> _THE DATA_
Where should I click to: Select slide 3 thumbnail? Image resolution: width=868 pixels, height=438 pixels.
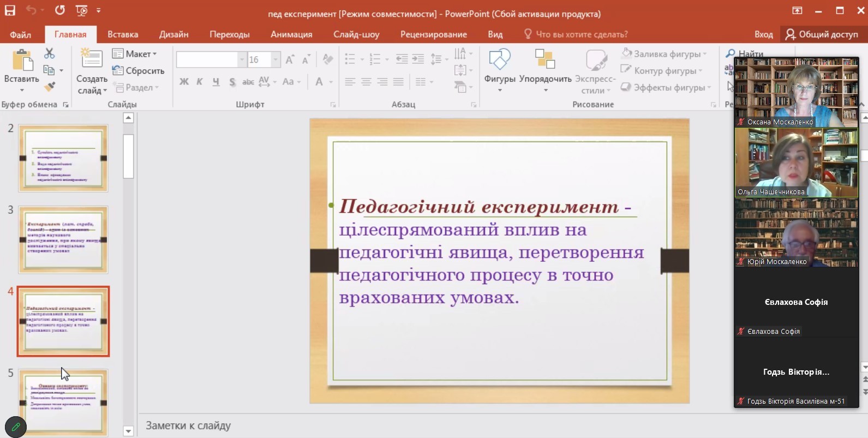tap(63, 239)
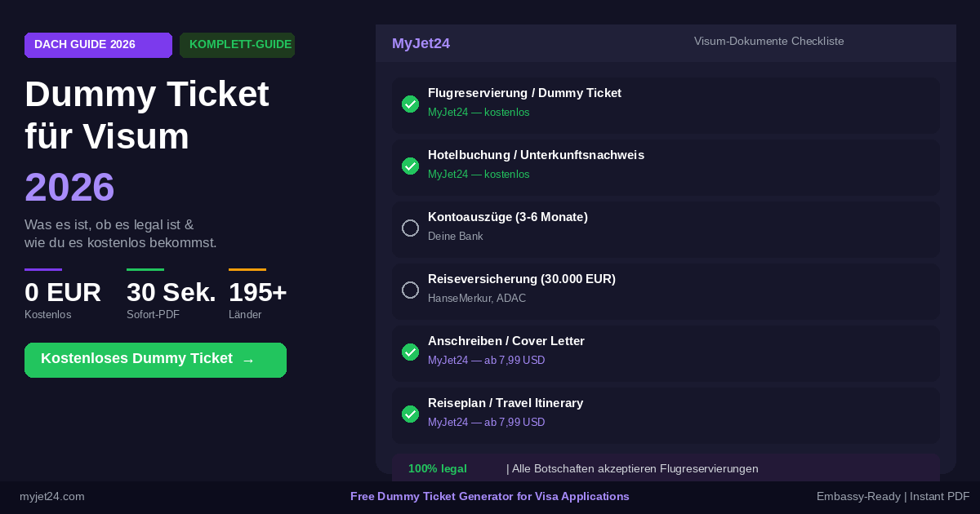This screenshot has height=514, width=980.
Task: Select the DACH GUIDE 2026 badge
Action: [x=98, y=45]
--
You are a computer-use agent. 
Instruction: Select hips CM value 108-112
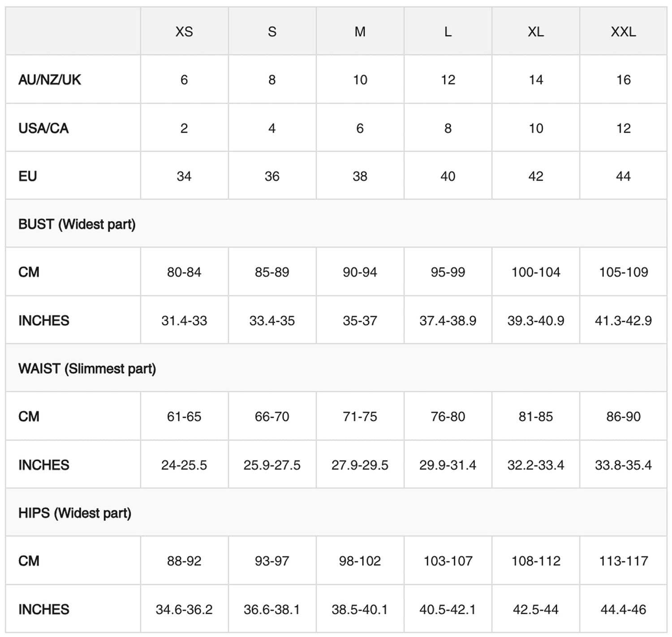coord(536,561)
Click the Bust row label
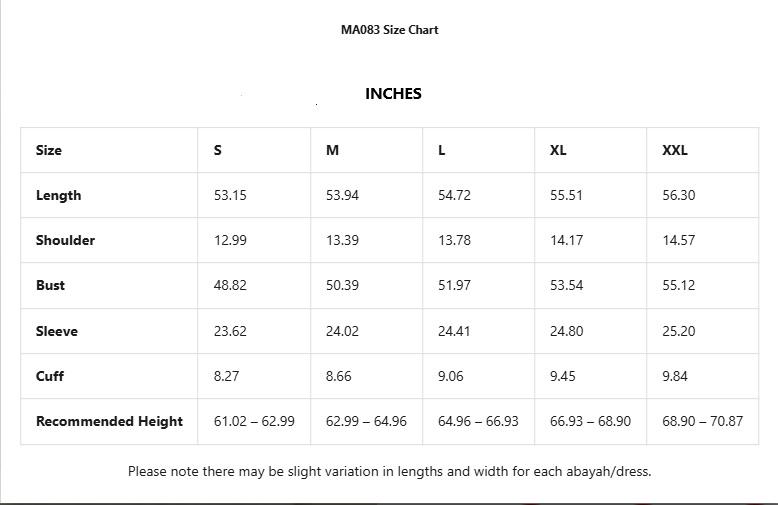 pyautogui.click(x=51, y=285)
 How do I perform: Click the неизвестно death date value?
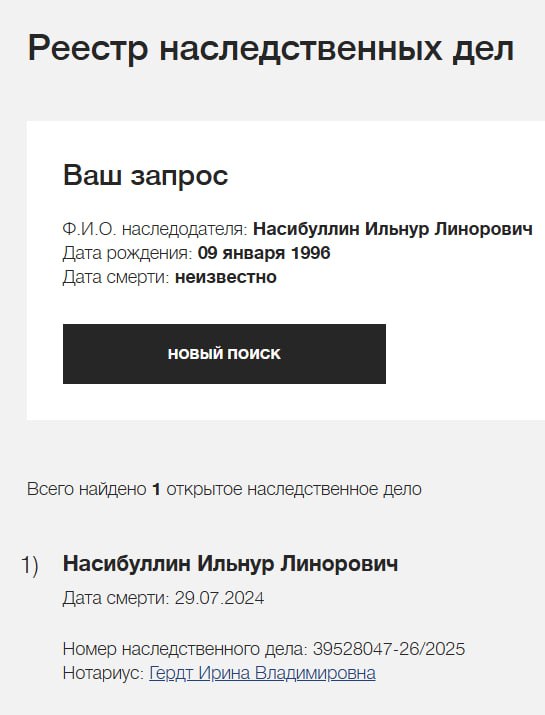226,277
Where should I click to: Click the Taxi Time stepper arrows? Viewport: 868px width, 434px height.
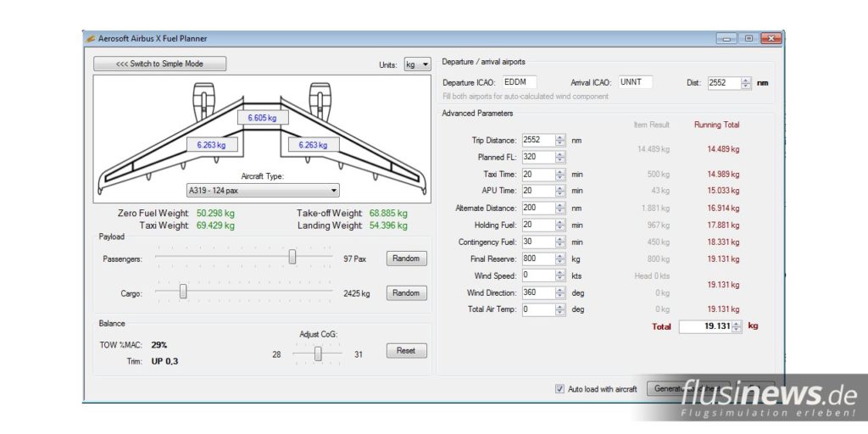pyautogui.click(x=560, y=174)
--
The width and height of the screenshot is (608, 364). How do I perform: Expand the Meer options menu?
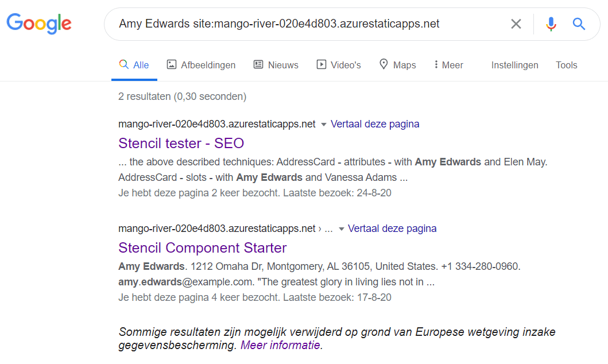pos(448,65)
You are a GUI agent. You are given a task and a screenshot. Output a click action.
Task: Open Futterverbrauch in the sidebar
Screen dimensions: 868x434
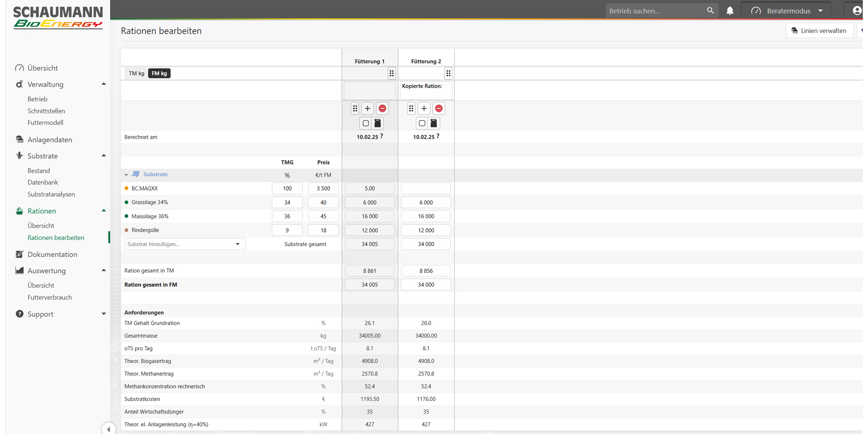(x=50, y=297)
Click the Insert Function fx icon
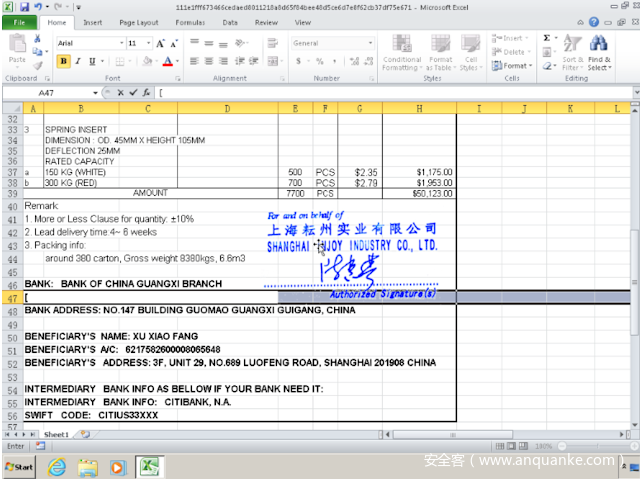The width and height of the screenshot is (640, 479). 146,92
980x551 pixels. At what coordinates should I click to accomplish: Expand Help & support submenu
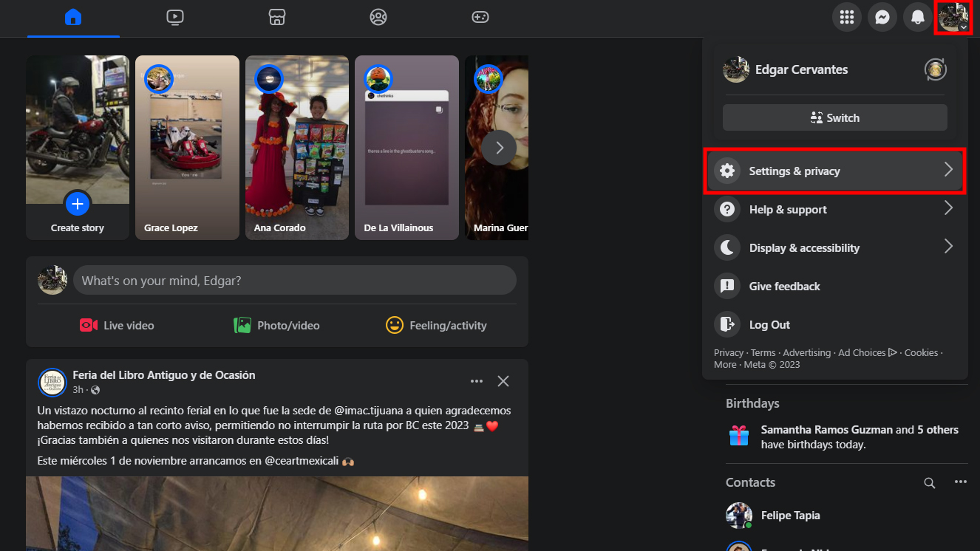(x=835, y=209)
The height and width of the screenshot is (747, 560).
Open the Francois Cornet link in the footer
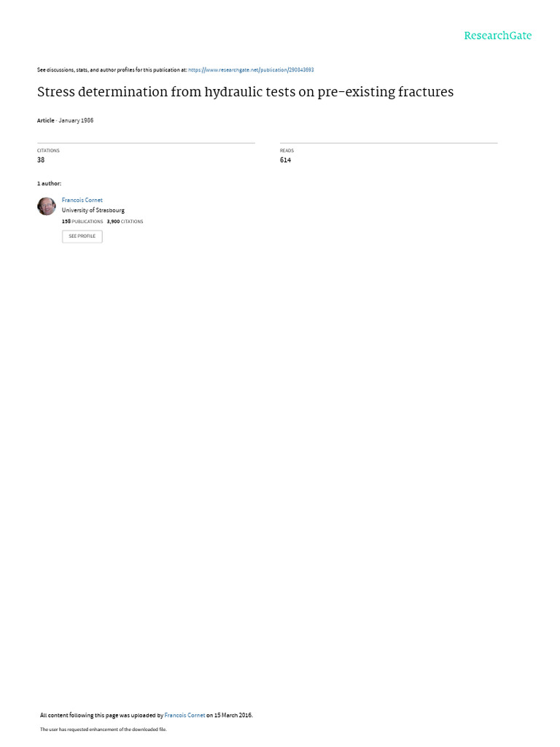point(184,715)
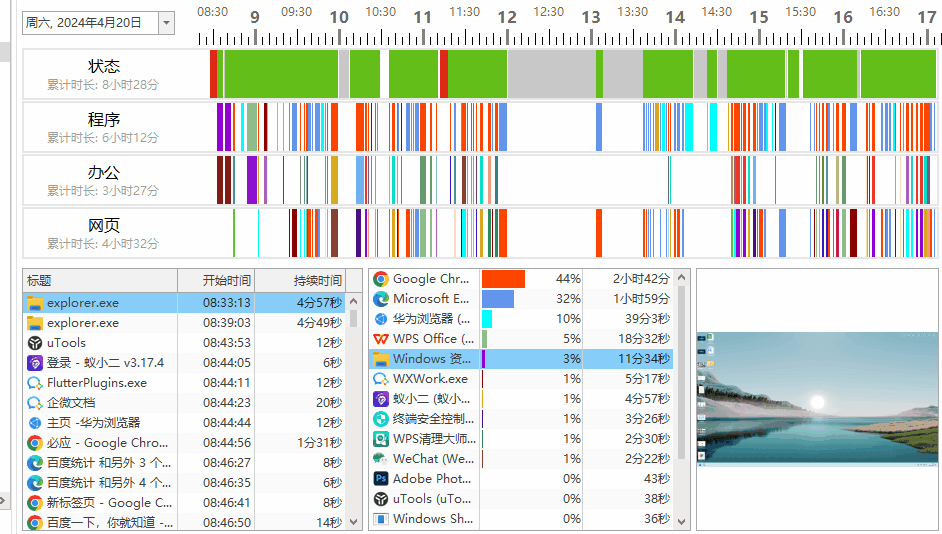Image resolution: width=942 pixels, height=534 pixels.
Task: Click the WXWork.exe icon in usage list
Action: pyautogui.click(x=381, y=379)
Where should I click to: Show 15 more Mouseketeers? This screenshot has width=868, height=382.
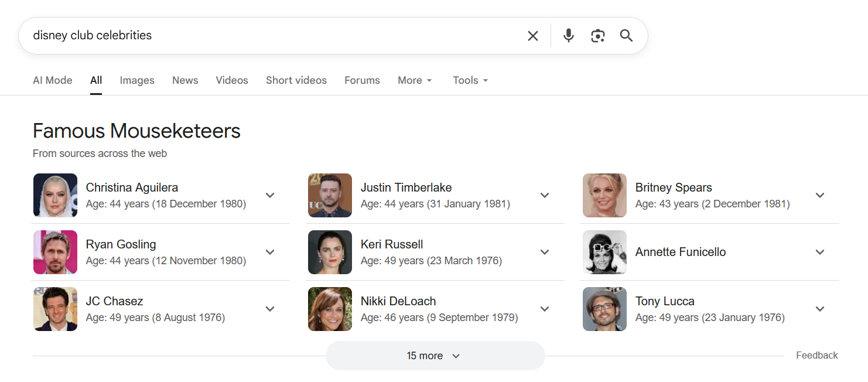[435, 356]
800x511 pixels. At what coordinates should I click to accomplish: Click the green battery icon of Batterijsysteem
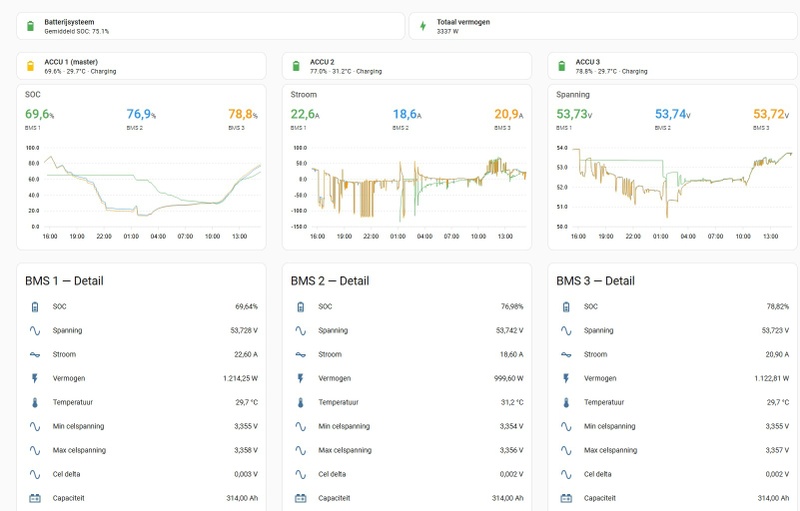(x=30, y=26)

> _WORK INSTRUCTION_
How many lines in the records above contain the string "agent"? State the number and nothing more.

> _RESPONSE AREA_
2